* Your instructions
A faithful, word-for-word copy of the data below is required, without pictures.

------ Provided data ------

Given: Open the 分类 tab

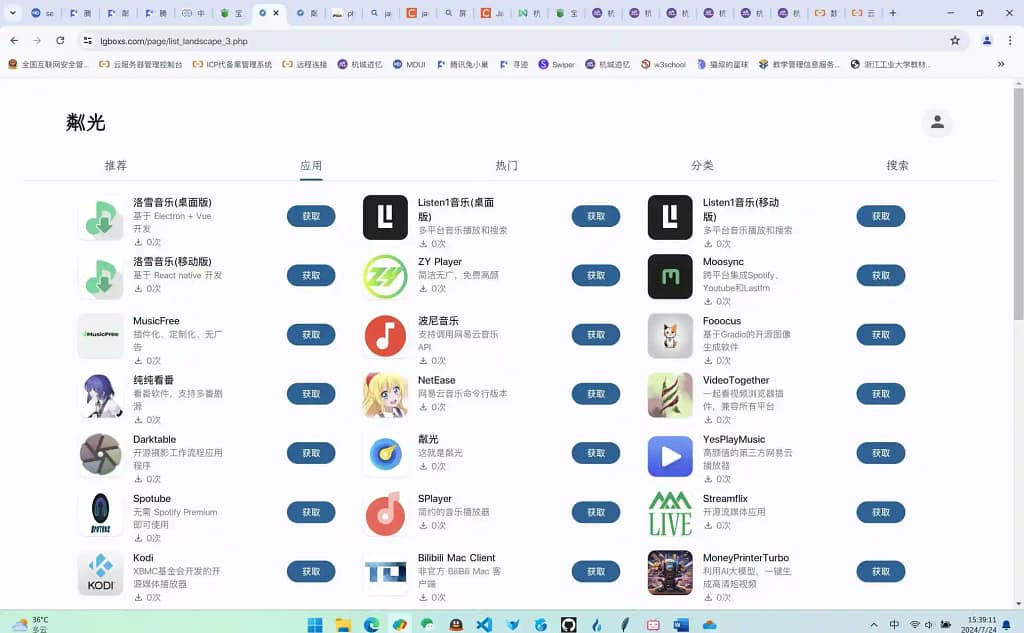Looking at the screenshot, I should click(702, 166).
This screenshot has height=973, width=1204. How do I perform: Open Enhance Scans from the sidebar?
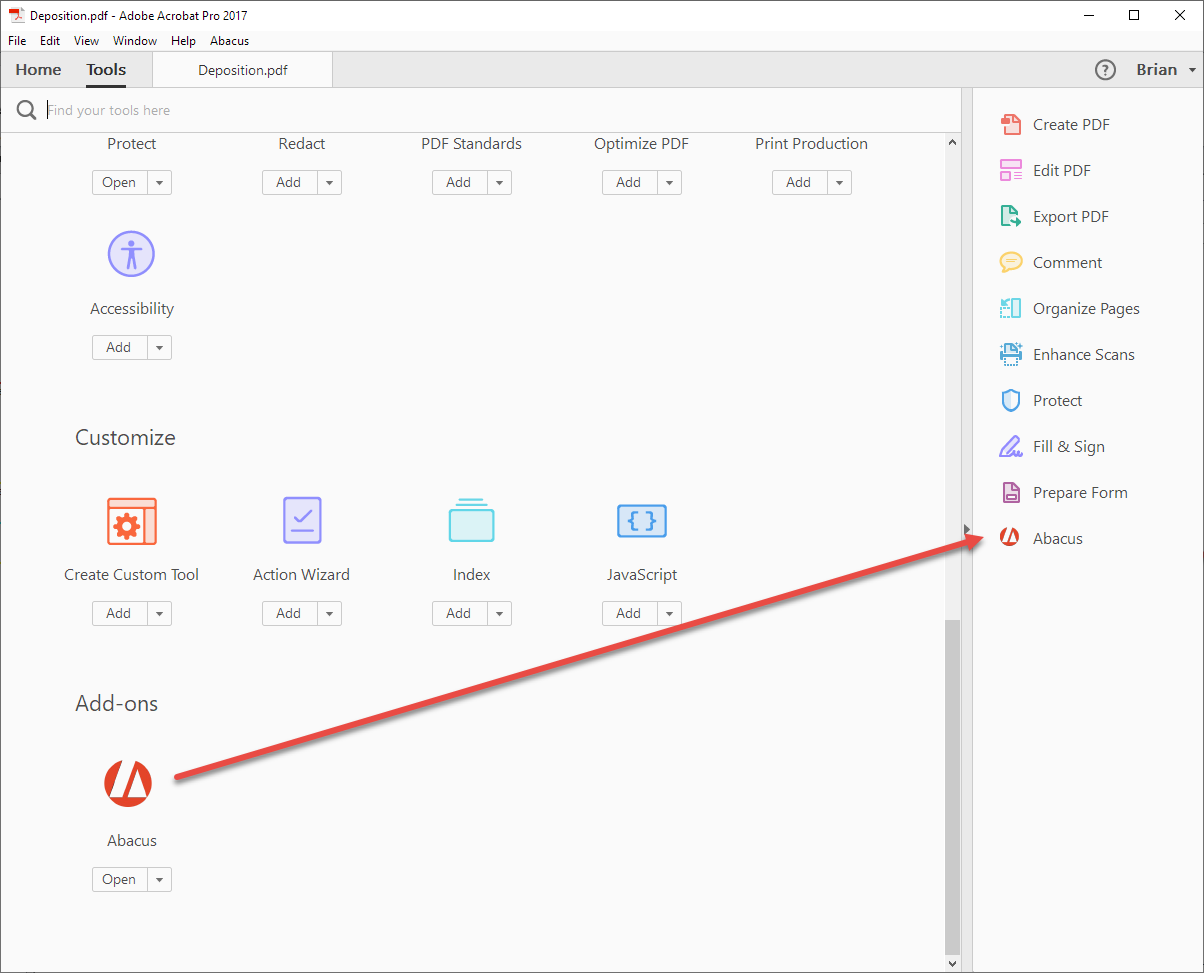point(1083,354)
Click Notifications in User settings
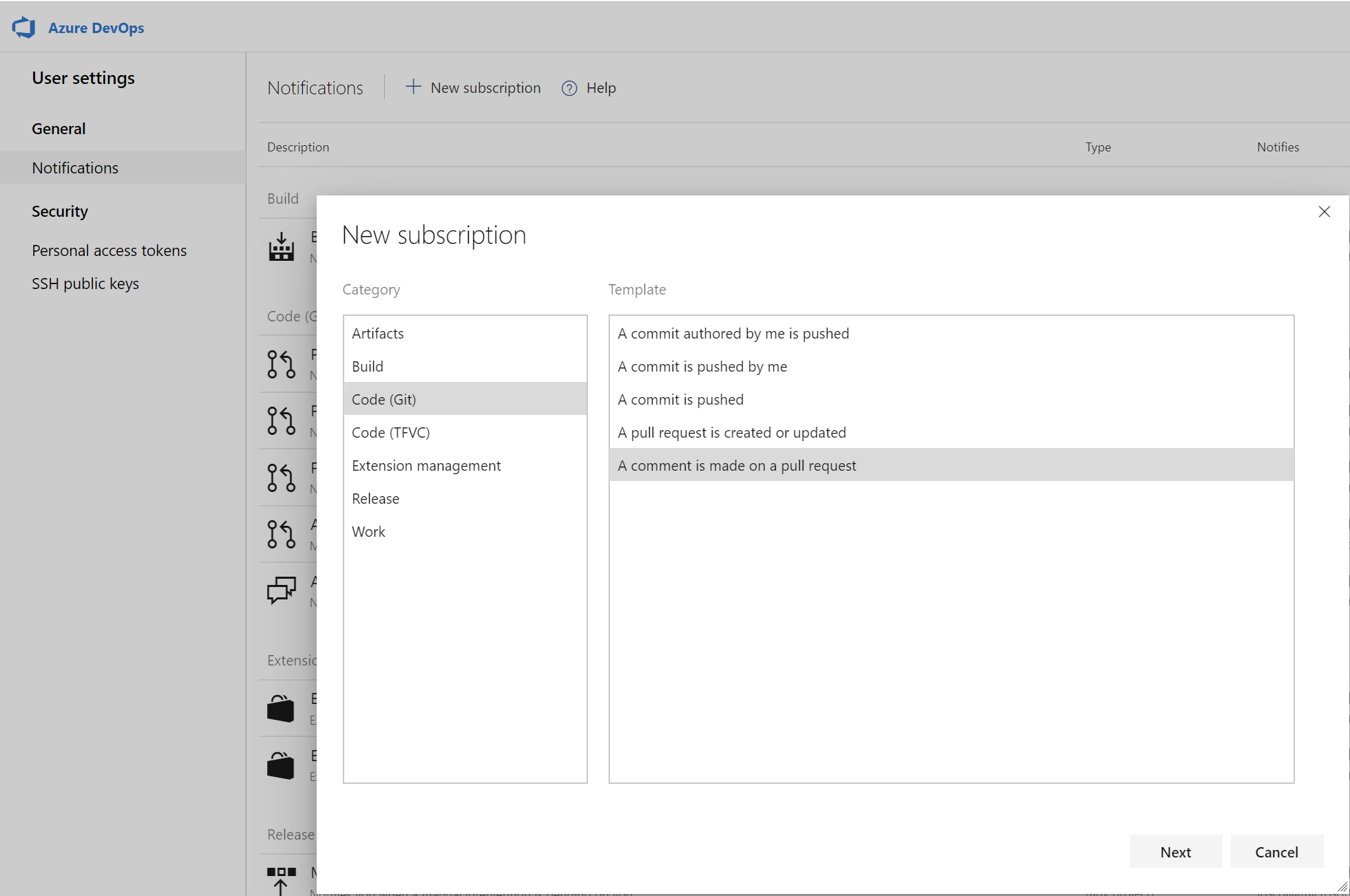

------

* Your solution
Given: Open the 分类 tab

Looking at the screenshot, I should click(702, 166).
This screenshot has height=973, width=1204. How do I perform: Open Enhance Scans from the sidebar?
point(1083,354)
Click Notifications in User settings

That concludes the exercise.